Avc7: Redes neuronales recurrentes

Objetivo: Predecir valores futuros de las series de tiempo usando algoritmos propios de la inteligencia artificial para el tratamiento de las series de tiempo.

ELMAN NEURAL NETWORKS: La red neuronal de Elman es una red neuronal recurrente. En una red neuronal recurrente, las neuronas se conectan de nuevo con otras neuronas, el flujo de información es multidireccional, por lo que la activación de las neuronas puede fluir en un bucle. Este tipo de red neuronal tiene un sentido del tiempo y la memoria de los estados de las redes anteriores, lo que le permite aprender secuencias que varían con el tiempo, realizar tareas de clasificación y desarrollar predicciones de estados futuros. Como resultado, las redes neuronales recurrentes se utilizan para la clasificación, el modelado de secuencias estocásticas y las tareas de memoria asociativa.
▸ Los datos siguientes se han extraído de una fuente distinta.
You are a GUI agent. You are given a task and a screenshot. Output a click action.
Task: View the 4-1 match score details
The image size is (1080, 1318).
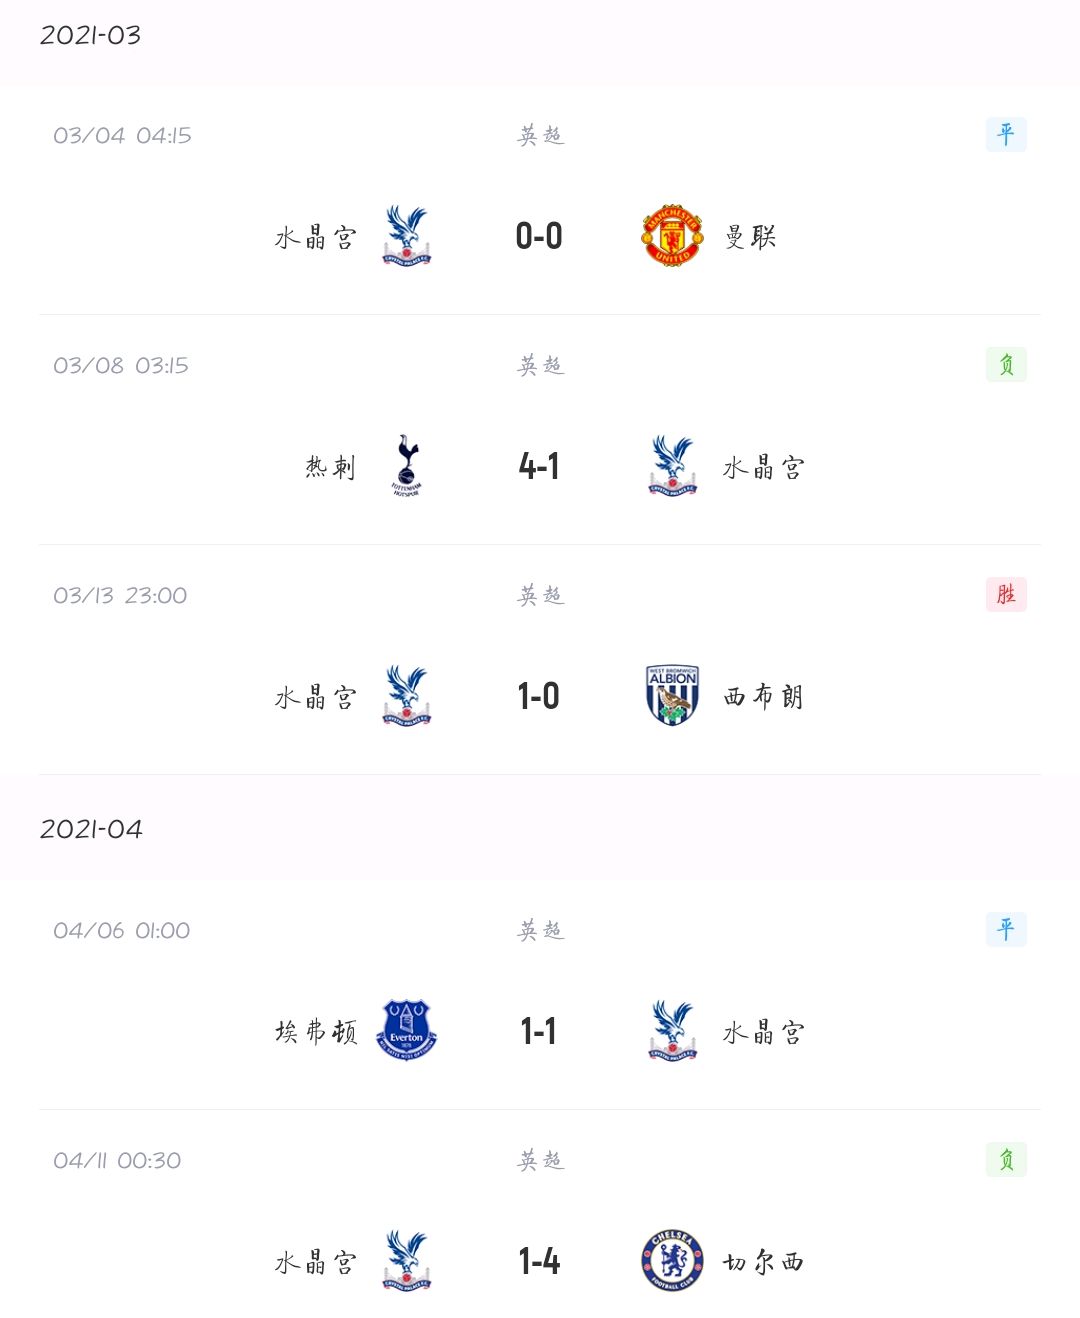539,466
Ahora, podemos estandarizar las observaciones usando el método de la escala

y <- as.ts(scale(modelo_red)) 

Tenga en cuenta que el método as.ts garantiza que conservemos un objeto ts.

Dado que no tenemos otros atributos explicativos para estos datos, utilizaremos un enfoque de series temporales puro. La pregunta principal en esta metodología de modelado es ¿cuántos retrasos de la variable dependiente usar? Bueno, ya que tenemos observaciones mensuales durante varios años, usemos 12 retrasos en la frecuencia mensual. Una forma de hacer esto es usar la operación Lag en el paquete quantmod. Esto requiere que convirtiéramos y en un objeto de clase de zool:

y<-as.zoo(y)

# Operador Quantmod Lag:
x1<-Lag(y, k=1)
x2<-Lag(y, k=2)
x3<-Lag(y, k=3)
x4<-Lag(y, k=4)
x5<-Lag(y, k=5)
x6<-Lag(y, k=6)
x7<-Lag(y, k=7)
x8<-Lag(y, k=8)
x9<-Lag(y, k=9)
x10<-Lag(y, k=10)
x11<-Lag(y, k=11)
x12<-Lag(y, k=12)

Esto nos da 12 atributos para alimentar como entradas en nuestra red neuronal.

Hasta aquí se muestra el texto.